On the TV screen, sweating, entangled bodies heave and thrust before a backdrop of blue tinsel. The cameras bob and weave with no particular point and the lighting shifts without warning as three or four women service a parade of men. They approach in waves, looking for an opening, some finding one, others waiting in line, masturbating like pale human oil rigs. The women seem barely interested; occasionally one will giggle. It's rote copulation: one, two, three, next.

Now and then the director's voice is heard in the background, giving instructions. “Put a condom on” is not one of them.

This is Fluff Whores, one of two videos made out of extra footage from The World's Biggest Anal Gang Bang, shot earlier this year and released a few months ago by Chatsworth-based Midnight Video. The tape hit the X-rated racks just as the adult video industry was hit by its most serious crisis since porn entered the mainstream with Deep Throat.

Since January, five performers – one male and four females – have tested positive for HIV, the worst outbreak yet in the heterosexual side of the industry. At least two of the infected performers appear in Fluff Whores.

Brooke Ashley is one of them. The 25-year-old Asian-American believes it was on that shoot that she was infected, during unprotected anal sex. Marc Wallice, a veteran male performer who was one of her partners, has also tested positive for the virus.

Production manager Randy Munee, whose job it was to check the HIV-test results that performers are supposed to bring with them to the set, recalls that “the producer let Wallice work without proper paperwork. Wallice had a Xerox so bad . . . it looked like a Xerox of a Xerox. I told him that it didn't fly with me.” Munee also maintains he never saw Ashley's test results at all.

“I was known as an anal girl. I was a girl they called for D.P.'s [double penetration],” says Ashley, who lives alone in a Los Angeles apartment. (Her 7-year-old son lives with her father back home in Kansas City.) Over the past six years, Ashley has made lots of porn videos and lots of money – in one month late last year, she estimates, she came close to raking in $20,000. She spent it just as fast. “I worked a lot and I did well for myself. But when you make that kind of money, you don't think it's ever going to end. I used coke and speed and I don't deny it, but I never used needle drugs. Part of the hard part of this business is dealing with how fast you are going. You need to cope. You get depressed.”

Though she has required her partners to wear condoms before, Ashley says that on Fluff Whores, “I was going on faith that no one would shoot with forged documents. I had known Marc for years, so I didn't make him wear one.
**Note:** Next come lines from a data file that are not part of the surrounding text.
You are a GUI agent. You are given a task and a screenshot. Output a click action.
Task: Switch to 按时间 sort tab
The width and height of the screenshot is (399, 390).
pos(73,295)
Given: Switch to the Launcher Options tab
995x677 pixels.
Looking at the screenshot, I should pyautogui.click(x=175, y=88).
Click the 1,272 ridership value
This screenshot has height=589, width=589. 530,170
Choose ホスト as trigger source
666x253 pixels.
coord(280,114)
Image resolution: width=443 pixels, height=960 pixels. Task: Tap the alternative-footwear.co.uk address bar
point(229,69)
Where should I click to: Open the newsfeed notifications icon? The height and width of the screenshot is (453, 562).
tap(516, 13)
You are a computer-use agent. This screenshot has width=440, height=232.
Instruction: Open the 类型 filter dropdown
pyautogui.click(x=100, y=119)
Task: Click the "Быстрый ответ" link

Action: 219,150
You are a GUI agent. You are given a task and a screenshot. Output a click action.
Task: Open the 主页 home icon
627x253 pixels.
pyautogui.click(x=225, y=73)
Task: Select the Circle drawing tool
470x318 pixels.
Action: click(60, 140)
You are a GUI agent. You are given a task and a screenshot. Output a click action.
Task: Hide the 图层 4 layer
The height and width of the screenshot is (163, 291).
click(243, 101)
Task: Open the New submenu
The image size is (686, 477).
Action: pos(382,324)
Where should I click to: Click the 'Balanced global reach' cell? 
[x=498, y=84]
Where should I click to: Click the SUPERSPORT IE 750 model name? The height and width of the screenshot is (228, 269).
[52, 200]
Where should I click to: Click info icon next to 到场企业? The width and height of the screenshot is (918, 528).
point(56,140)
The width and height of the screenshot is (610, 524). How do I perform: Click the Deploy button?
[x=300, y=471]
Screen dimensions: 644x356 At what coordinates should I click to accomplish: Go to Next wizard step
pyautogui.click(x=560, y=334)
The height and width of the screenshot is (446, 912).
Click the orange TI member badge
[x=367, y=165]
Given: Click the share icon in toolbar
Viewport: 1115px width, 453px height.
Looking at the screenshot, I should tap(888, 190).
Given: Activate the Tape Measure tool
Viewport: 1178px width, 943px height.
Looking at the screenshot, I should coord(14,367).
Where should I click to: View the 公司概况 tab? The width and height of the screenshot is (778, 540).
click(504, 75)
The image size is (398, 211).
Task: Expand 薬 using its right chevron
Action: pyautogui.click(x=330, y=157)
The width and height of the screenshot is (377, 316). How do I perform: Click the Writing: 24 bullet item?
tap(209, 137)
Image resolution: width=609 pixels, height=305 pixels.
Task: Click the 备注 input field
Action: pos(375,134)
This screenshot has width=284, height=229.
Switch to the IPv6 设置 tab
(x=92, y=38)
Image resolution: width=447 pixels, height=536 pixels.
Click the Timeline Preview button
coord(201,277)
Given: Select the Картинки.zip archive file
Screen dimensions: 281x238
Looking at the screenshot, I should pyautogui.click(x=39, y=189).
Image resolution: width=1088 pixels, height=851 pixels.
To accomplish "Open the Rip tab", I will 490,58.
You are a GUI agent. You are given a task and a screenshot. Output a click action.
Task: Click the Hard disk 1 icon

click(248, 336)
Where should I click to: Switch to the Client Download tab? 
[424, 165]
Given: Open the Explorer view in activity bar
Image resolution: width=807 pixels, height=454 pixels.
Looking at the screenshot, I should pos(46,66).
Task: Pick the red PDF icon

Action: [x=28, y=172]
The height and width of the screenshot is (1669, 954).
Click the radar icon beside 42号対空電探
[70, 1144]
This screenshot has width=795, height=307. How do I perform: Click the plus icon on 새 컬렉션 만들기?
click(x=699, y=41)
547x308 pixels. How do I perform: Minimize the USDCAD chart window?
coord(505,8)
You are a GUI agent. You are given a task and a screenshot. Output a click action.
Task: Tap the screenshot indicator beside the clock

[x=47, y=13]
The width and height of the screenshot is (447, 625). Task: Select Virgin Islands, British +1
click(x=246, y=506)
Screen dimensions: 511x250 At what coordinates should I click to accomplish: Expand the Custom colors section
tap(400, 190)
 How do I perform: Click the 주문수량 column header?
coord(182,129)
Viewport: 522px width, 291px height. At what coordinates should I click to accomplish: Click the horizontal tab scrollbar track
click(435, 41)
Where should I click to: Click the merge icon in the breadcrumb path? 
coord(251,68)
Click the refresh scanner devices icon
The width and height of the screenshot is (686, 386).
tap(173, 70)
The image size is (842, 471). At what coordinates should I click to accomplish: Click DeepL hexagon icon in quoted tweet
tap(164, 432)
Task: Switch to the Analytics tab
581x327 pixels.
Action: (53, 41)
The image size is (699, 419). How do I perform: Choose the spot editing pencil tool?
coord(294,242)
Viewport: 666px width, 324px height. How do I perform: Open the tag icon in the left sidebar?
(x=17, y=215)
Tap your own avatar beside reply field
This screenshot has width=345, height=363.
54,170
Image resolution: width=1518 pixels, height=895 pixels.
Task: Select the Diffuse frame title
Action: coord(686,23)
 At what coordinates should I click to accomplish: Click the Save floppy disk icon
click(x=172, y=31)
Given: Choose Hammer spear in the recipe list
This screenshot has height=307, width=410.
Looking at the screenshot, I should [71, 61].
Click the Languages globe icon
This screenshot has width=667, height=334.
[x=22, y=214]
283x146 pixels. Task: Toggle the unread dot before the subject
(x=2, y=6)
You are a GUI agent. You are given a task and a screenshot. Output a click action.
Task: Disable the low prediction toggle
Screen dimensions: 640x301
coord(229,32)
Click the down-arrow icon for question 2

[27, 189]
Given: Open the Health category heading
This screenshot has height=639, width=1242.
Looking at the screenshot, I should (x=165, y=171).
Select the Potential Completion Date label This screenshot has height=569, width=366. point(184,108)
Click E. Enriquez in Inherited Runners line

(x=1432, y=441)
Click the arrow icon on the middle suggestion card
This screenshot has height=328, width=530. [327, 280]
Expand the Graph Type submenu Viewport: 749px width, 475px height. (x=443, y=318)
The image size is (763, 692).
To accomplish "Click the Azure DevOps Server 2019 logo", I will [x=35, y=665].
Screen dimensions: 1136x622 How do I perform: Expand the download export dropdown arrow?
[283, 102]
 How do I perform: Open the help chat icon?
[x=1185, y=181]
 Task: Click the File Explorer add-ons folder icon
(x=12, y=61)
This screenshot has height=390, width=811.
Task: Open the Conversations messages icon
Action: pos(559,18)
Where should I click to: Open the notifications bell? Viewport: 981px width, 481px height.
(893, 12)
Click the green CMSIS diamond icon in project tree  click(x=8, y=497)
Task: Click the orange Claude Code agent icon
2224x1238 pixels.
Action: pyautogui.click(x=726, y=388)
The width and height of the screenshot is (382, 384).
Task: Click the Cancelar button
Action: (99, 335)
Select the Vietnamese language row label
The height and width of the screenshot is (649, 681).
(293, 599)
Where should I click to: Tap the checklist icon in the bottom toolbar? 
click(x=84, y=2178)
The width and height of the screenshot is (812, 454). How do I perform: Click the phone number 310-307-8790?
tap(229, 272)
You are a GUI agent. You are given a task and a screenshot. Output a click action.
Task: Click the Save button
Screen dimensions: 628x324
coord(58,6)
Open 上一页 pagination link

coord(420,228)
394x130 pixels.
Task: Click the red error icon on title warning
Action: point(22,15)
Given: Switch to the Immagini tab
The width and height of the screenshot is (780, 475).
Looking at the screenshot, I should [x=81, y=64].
I was going on good faith.”

The party is over for her, and she doesn't have much to show for it. “This business has been a part of my life for so long it's like a part of my family. I was practically a kid when I got into this,” she says, near tears. “But I never put anything away on the side. I have no retirement, no savings. Nothing.”

That Midnight Video decided to release Fluff Whores in the wake of the AIDS outbreak has her seething.

“I can't believe they are releasing this video,” she says, noting that the company duplicated and shipped the video after her test results, and Wallice's, were known. “They know what I'm going through, and they don't care.”

“Yeah, I heard she's got AIDS or something, or HIV, whatever,” says Midnight Video general manager Karl Sorvino, pointing out that his company did not shoot the video, but merely acquired it for sale. “It doesn't mean anything that she has AIDS. Look, this chick took 50 guys in the ass in one video! This is a surprise? If anyone was going to get it, it was Brooke. Now she's raising a big stink, but no one cares. The video was shot – of course it's going to be released.”

Cash Markman winces when he hears these comments repeated – and, as director of Fluff Whores and The World's Biggest Anal Gang Bang, perhaps he should. A scriptwriter-turned-director who usually works with bigger budgets and actual plots, he seems slightly embarrassed about his participation.

“That's the only gangbang I've done, and I am not trying to pass the buck, but I had to do it,” he says, sounding remarkably like a man who's passing the buck. “I was obligated contractually.” The scene was the producer's idea, Markman swears. Though the plan was to find 50 men to have anal sex with Ashley, Markman estimates about 40 finally performed, and recalls that Ashley did, in fact, ask some of the men to put condoms on and declined to work with a few others – who were promptly told to leave the set. (Ashley has claimed that “it was in the contract that I could only have half the guys wear condoms.”)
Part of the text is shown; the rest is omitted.